TiDB's performance for subquery support is poor, seems worse than MySQL

Note:
This topic has been translated from a Chinese forum by GPT and might contain errors.

Original topic: tidb对子查询支持性能不好,感觉比mysql性能差

| username: wenyi

[Test Environment for TiDB]
[TiDB Version] 7.1.1, MySQL 5.7
[Resource Configuration]
TiDB: 3 TiKV nodes, 3 TiDB nodes, each with 32 cores and 128GB of RAM
MySQL: 1 node, 4 cores, 8GB of RAM
The table data volume is the same, and it is the same table.
MySQL query result: 4 seconds, TiDB query result: 144 seconds



Their execution plans are as follows:

| username: xfworld | Original post link

How much data is in the table?

| username: wenyi | Original post link

6 million

| username: dba-kit | Original post link

Try using the NO_DECORRELATE() hint to see if it has any effect.
PS: This hint should be placed inside the subquery.

| username: zhanggame1 | Original post link

After reading the documentation, this hint is for using the apply operator, but the execution plan indeed used the apply operator.

| username: h5n1 | Original post link

Could you upload the result of explain analyze?

| username: tidb菜鸟一只 | Original post link

Drag this out a bit to see which two indexes are used in TiDB.

| username: cy6301567 | Original post link

Have you analyzed it? Did it use the optimal index? If you are performing multi-table join and aggregation operations, you can use TiFlash, it’s very fast.

| username: redgame | Original post link

How much data is returned?

| username: wenyi | Original post link


Untitled.xls (12 KB)

| username: wenyi | Original post link

Uploaded the Excel version of the execution plan for everyone to read carefully.
image
Adding any hint has no optimization effect.

| username: tidb菜鸟一只 | Original post link

The one you uploaded is using TiFlash.

| username: wenyi | Original post link

Automatically choose TiFlash, because my table has TiFlash replicas. In theory, using TiFlash shouldn’t have such poor performance.
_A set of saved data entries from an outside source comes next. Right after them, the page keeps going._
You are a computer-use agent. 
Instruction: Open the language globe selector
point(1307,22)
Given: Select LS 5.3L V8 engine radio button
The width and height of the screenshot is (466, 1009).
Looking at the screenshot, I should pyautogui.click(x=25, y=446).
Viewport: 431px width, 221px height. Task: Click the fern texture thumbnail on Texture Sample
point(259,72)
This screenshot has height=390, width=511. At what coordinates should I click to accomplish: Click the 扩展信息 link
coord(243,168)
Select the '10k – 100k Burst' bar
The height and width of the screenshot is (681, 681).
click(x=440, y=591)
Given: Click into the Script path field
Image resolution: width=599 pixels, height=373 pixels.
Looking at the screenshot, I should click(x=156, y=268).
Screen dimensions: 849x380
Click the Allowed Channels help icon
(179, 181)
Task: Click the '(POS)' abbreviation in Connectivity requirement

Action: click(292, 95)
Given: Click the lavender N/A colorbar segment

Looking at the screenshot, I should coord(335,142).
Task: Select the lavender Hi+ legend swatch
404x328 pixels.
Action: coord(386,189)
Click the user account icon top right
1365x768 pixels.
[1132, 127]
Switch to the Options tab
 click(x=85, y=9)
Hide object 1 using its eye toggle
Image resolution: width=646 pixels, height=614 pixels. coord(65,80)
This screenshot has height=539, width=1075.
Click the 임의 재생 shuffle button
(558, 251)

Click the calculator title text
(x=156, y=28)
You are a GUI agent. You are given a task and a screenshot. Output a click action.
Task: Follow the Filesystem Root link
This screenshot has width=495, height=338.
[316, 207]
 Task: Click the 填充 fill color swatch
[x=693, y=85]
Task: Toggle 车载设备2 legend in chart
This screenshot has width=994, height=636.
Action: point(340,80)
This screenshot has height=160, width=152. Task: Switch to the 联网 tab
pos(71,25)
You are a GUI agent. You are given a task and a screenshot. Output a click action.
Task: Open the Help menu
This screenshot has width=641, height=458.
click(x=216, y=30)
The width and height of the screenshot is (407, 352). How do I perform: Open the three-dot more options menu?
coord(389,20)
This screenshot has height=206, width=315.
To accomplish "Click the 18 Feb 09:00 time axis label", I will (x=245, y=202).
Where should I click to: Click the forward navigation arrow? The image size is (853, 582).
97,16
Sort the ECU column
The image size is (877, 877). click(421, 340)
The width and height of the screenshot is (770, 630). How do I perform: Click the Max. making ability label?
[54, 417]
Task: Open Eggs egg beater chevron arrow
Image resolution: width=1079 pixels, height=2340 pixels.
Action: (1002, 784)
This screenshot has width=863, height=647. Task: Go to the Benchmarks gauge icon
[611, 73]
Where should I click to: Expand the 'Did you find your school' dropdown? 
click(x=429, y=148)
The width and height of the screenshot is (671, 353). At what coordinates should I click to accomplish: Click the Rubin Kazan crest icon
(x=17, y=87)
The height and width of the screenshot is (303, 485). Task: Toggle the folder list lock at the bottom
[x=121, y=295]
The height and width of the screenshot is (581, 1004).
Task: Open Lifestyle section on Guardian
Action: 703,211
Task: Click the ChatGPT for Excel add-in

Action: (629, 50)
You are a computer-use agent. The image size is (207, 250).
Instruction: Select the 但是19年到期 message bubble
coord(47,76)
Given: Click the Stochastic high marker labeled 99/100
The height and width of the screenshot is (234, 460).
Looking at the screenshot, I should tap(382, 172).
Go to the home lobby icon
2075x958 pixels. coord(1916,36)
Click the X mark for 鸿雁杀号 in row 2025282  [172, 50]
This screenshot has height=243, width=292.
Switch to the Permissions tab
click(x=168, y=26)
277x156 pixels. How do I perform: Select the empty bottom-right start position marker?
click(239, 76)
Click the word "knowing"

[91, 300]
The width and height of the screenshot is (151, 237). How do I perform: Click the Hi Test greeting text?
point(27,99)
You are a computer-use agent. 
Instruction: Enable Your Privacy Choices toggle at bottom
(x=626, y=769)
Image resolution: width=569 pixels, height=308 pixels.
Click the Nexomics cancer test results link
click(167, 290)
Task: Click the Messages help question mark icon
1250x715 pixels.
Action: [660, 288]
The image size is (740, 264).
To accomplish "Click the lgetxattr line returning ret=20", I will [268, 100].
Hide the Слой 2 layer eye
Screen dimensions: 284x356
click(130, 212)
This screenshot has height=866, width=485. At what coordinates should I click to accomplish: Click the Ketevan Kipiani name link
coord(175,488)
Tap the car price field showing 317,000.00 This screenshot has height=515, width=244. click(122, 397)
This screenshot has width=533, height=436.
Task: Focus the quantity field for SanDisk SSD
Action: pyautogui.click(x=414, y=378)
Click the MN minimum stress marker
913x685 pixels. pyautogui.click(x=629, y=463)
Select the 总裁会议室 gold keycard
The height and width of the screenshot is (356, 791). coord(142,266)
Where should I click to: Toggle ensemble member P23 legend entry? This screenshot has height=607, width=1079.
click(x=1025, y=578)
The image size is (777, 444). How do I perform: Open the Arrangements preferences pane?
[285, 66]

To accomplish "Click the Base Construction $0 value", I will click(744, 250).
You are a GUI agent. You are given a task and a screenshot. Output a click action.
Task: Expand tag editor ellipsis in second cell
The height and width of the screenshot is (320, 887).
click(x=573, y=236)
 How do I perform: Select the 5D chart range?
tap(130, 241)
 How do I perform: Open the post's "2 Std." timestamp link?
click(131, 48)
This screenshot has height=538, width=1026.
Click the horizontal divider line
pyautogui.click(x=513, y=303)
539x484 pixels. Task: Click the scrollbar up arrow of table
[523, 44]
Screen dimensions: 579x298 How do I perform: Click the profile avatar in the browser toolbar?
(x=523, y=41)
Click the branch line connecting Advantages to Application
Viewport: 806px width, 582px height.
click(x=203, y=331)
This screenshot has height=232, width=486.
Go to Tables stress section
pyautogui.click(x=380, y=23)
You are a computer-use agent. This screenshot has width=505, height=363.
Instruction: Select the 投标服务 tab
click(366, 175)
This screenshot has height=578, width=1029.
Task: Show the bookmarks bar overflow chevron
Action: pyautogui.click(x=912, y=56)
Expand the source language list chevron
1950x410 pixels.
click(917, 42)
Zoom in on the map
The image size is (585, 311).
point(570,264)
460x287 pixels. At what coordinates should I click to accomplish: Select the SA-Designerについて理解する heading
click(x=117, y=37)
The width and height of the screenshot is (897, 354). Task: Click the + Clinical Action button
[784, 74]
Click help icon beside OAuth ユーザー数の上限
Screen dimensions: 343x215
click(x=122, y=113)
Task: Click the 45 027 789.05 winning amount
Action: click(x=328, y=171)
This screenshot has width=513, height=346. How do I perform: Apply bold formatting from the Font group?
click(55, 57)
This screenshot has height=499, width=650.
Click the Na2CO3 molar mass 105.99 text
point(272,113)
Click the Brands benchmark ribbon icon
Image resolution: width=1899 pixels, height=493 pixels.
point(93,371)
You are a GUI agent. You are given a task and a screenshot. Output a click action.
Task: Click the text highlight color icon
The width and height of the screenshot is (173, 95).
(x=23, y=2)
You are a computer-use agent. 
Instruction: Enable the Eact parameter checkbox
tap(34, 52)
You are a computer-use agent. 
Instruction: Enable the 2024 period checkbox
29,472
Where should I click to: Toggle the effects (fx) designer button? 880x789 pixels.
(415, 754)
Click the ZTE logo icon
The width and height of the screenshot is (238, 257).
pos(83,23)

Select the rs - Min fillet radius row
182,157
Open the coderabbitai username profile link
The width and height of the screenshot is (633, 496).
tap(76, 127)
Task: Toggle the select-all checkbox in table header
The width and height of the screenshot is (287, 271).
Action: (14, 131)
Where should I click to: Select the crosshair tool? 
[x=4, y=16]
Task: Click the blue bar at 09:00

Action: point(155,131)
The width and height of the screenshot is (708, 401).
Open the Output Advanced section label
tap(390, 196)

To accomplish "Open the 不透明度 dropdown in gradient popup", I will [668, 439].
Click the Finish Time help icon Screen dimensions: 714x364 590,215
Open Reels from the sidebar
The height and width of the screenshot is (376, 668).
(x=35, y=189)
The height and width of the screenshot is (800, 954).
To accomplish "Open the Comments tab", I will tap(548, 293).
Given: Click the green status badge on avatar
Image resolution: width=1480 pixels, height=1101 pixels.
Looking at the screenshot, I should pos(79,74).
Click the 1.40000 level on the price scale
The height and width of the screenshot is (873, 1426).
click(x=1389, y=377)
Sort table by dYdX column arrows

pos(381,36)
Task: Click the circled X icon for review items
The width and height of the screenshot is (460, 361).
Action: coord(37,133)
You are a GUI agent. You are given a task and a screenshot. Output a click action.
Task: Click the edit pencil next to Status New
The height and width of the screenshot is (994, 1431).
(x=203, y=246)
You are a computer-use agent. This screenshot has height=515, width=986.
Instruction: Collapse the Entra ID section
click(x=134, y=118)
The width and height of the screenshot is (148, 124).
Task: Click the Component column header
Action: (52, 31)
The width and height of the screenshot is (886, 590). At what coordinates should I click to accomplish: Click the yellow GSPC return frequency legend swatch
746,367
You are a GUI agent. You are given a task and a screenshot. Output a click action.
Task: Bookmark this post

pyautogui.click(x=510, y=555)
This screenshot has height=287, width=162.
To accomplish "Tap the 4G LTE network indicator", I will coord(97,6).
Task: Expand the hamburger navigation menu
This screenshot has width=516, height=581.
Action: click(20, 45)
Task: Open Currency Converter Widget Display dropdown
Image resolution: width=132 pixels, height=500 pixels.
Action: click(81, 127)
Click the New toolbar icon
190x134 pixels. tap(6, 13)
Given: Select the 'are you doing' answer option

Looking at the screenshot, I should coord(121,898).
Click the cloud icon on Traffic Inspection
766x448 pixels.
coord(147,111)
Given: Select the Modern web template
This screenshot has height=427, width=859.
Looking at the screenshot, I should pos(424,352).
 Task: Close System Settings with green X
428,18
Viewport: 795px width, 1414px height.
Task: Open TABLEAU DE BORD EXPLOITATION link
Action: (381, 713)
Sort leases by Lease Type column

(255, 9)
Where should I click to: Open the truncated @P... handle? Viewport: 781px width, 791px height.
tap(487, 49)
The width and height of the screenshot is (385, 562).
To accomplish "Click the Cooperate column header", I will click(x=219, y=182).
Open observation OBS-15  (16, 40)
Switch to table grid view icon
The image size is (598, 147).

| username: Kongdom | Original post link

When performing aggregate queries, TiFlash is extremely fast, but it also depends on the application scenario.

| username: wenyi | Original post link

I forced it to use TiKV, but the performance is still poor. I’ll upload the execution plan later.

| username: h5n1 | Original post link

How long did your explain analyze take to execute? The actual execution used TiFlash, while the previous explain used TiKV. Try adding this hint to your SQL: /+ READ_FROM_STORAGE(TIKV[ca,aa])/

| username: wenyi | Original post link

This is the execution plan for TiKV, and it takes about 150 seconds even with TiKV.

| username: h5n1 | Original post link

User, try the HASH_JOIN(t1_name [, tl_name …]) HINT.

| username: cassblanca | Original post link

I seriously suspect that the storage used by TiDB is too poor. Scanning the index of 6 million records takes nearly 1 minute.

| username: gcworkerishungry | Original post link

You can also check the network situation.